▶ Problem to solve
Reproduce the passage of the Keenspot reorganization text starting at "The facts are, you" and ending at "should go independent.", word for word.
----- Source -----
More on this story as it merits. Fleen thanks all who provided information (both on and off the record) for this story.

The text of the Keenspot reorganization internal memo is included here so that any discussion of these changes can proceed from a factual basis.


By July 1st of 2010, Keenspot as it has been known for a decade will drastically change.

Two years ago, we introduced the optional “New System” aka “100% Revenue” contract that turned a large portion of Keenspot into something more resembling a collective, or rather a glorified link exchange with optional free hosting, rather than the web publisher we began as. From most accounts, for many creators it was successful in terms of increasing and keeping 100% of the ad revenues they generate.

For Keenspot the company, the results have been mixed at best. The “collective” side, in which decisions are generally expected to be made by and in support of the group, and “publisher” side, in which decisions are solely made by the company owners at our discretion, are in a constant battle against each other. As a result, no side is truly happy.

The facts are, you do not need Keenspot. For members on the “New System” contract, everything you’re doing on Keenspot can be done on your own. You should go independent.

For those still on the original contract, you should strongly consider leaving Keenspot if you are not extremely happy with it. If we aren’t doing something for you that you can’t do on your own, there is no reason for you to stay.

On July 1st of 2010, Keenspot goes back to being solely a publishing company, but for the first time, one with a focus. We assume the vast majority of our existing members will leave, and we completely understand that. The comics that do remain will be given the attention and investment that a small company like us could not possibly give to the more than fifty comics currently active on Keenspot (and the hundreds inactive).

On that date more than half a year from now, a new mandatory contract will go into effect that does the following…

* Requires Keenspot to host your comic.

* Requires your comic to use the updating program of our choosing (currently AutoKeen).

* Requires your domain name to redirect to a URL.

* Puts all ad slots in control of the company.

* Requires a minimum of two ad formats displayed per page.

* Requires a longer term.

* Pays the creator a set monthly rate in advance of 50/50 split.

We will present this full contract to remaining members in January 2010, but those few who decide to sign will not need to do so until July 1, 2010. If a creator requires more time to make other plans, we will continue to host them for as long as they need.

Additionally, we do not plan to invite any new members to Keenspot.
----- Source data -----
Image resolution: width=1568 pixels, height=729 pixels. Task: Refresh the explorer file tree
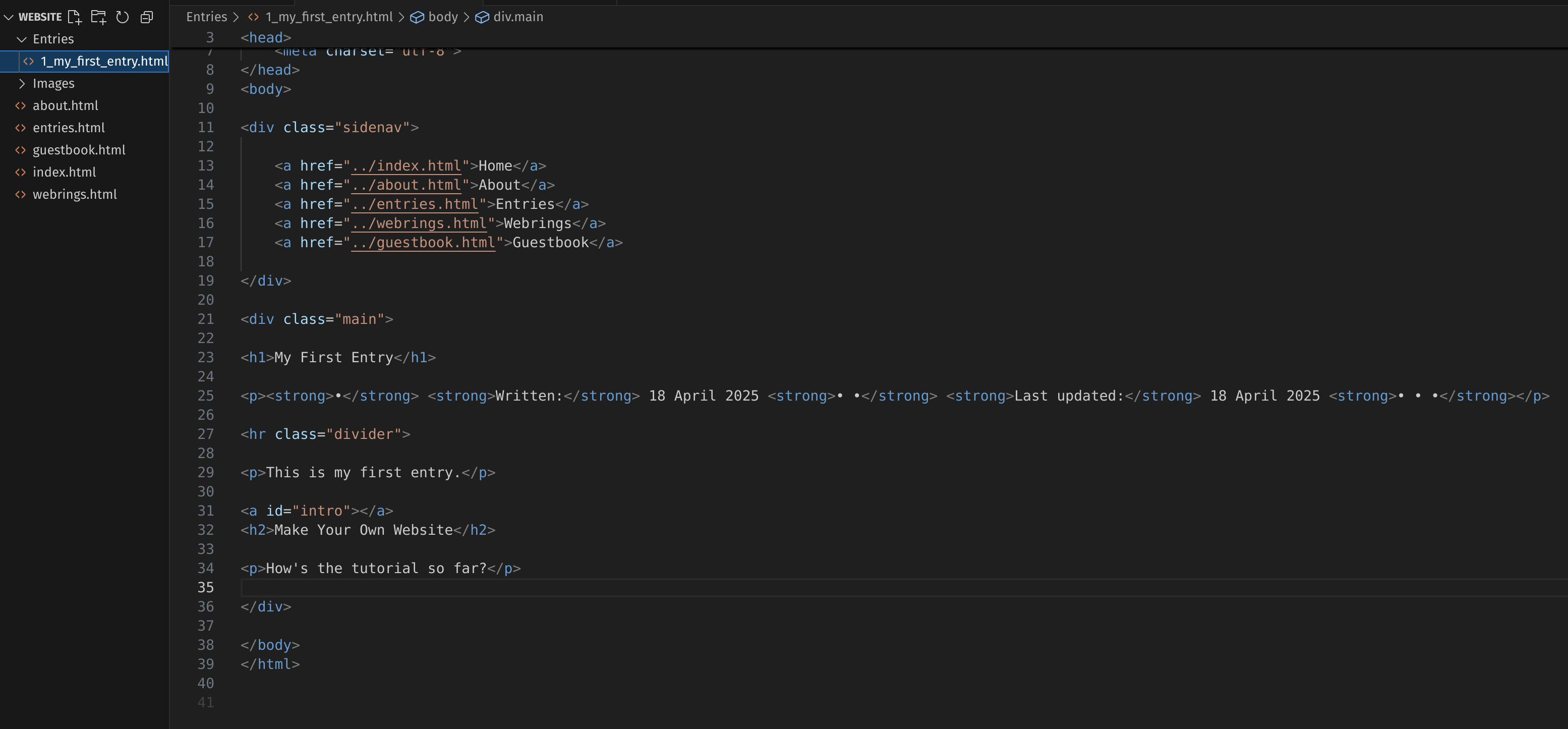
-----
▶ Correct result
The facts are, you do not need Keenspot. For members on the “New System” contract, everything you’re doing on Keenspot can be done on your own. You should go independent.